* _READING TEXT_:

^^^^^^^^

New Rat Study Finds Link Between Cell Phones and Cancer

cell phone
Technology & Health

Concerns over the potential cancer risk associated with cell phones is nothing new. Scientists and health experts have been trying to figure out just how worried we should be about the possible link since cell phones first took off in the U.S. in the 1990’s.

Back then, however, people didn’t live on their cell phones. In fact, cell phones were just cell phones at first – you called people on them, period. Our phones are practically surgically attached to our hands now, simply because there is so much you can do on them. The risk might have always existed, but it’s more relevant to us here in 2016.

Last week, yet another study sent up red flags in the minds of researchers and health experts. The new research, conducted by the U.S. National Toxicology Program, involved exposing rats to radiofrequency radiation that comes from cell phones for about 9 hours a day, for 7 days a week. The researchers found that the exposed rats were more likely to develop cancers, specifically malignant gliomas – a type of brain tumor – and tumors in the hearts of male rats. [1]

Read: 10 Ways to Reduce Radiation from Cell Phone Use

There was no increase in cancer among exposed females, which represents “partial findings” of a larger project that includes experiments in mice.

About 2% of the exposed rats – 11 out of 540 – developed malignant gliomas. About 3.5% of the exposed rats – 19 out of 540 – developed a type of tumor known as schwannoma of the heart. Schwannomas can also develop in the acoustic nerve, which affects hearing.


None of the unexposed rats in the control group developed cancer. Oddly enough, however, they lived shorter lives than the exposed rodents.

When people think of radiation, they tend to think of the atomic type, like the kind found in nuclear weapons or nuclear power plants. Cell phone radiation is completely different, however. The devices emit non-ionizing radiation which is too weak to damage DNA. Many scientists dismiss the notion that cell phones cause cancer for that very reason. Nonetheless, in 2011, the World Health Organization (WHO) classified mobile phone use “as a possible carcinogen.”

^^^^^^^^

* _DATA EXTRACT_:
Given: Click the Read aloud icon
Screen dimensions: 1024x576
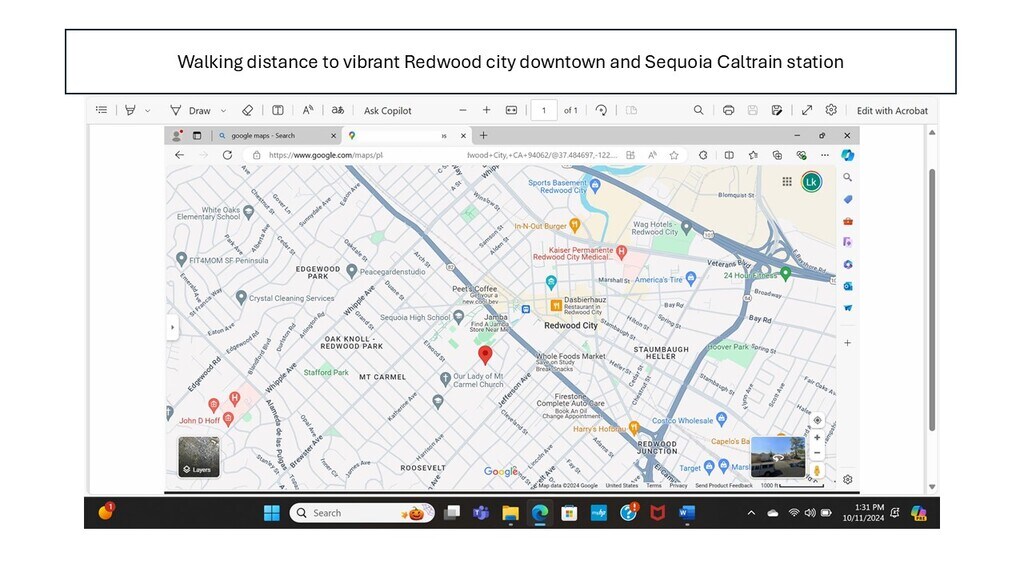Looking at the screenshot, I should point(308,110).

^^^^^^^^

* _EXERCISE OBJECTIVE_: Pick up the article on the cell phone and cancer rat study after its final sentence and continue writing it.

* _FINAL ANSWER_:
Some cancer experts believe this latest study could change that thinking. Otis Brawley, chief medical officer at the American Cancer Society, who was not involved in the study, said in a statement to USA Today:

“The findings are unexpected; we wouldn’t reasonably expect non-ionizing radiation to cause these tumors. This is a striking example of why serious study is so important in evaluating cancer risk.”

Except that they shouldn’t be wholly unexpected, since this is not the first study to suggest that cell phones may cause cancer, although previous studies focused on a different mechanism, which I’ll explain later.

Other Research Came to Similar Conclusions

A study published in 2014 in the journal Pathophysiology showed that brain tumor rates nearly triple after 25 years of cell phone use. The scientists behind the research found that, overall, people who used wireless phones for more than a year had a 70% greater risk of brain cancer as compared to those who used wireless phones for a year or less. Though that doesn’t necessarily mean that the risk is considered ‘high.’

In 2015, a huge study found that people who used a cell phone for just 20 minutes a day for 5 years increased their risk of 1 type of brain tumor threefold, and using a cell phone for an hour a day for 4 years upped the risk of some tumors 3 to 5 times.

More Data is Needed, Especially on Risk to Humans

To be fair, there have been numerous studies that found no link between cell phone use and cancer.

The newest study was reviewed by the National Institutes of Health (NIH), and the authors say more data on the link will emerge in the coming years. While a study in rats is not directly relational to humans, it does give researchers evidence that can lead to further research into the effect of cell phone radiation on people.

It will be interesting to see what, if any, impact the results may have on the government’s cell phone safety recommendations. The Federal Communications Commission (FCC), which oversees safety guidelines for U.S. cell phone use, has been briefed on the findings. An FCC spokesman told The Wall Street Journal:

“Scientific evidence always informs FCC rules on this matter. We will continue to follow all recommendations from federal health and safety experts including whether the FCC should modify its current policies and RF exposure limits.”

Current cell phone safety standards focus on the heating effects from radiofrequency energy – the same type of energy that cooks food in a microwave. Earlier studies revolved around radiofrequency energy – the aforementioned “different mechanism.” Tests for safe use of cell phones were designed in the 1990’s around this heating effect.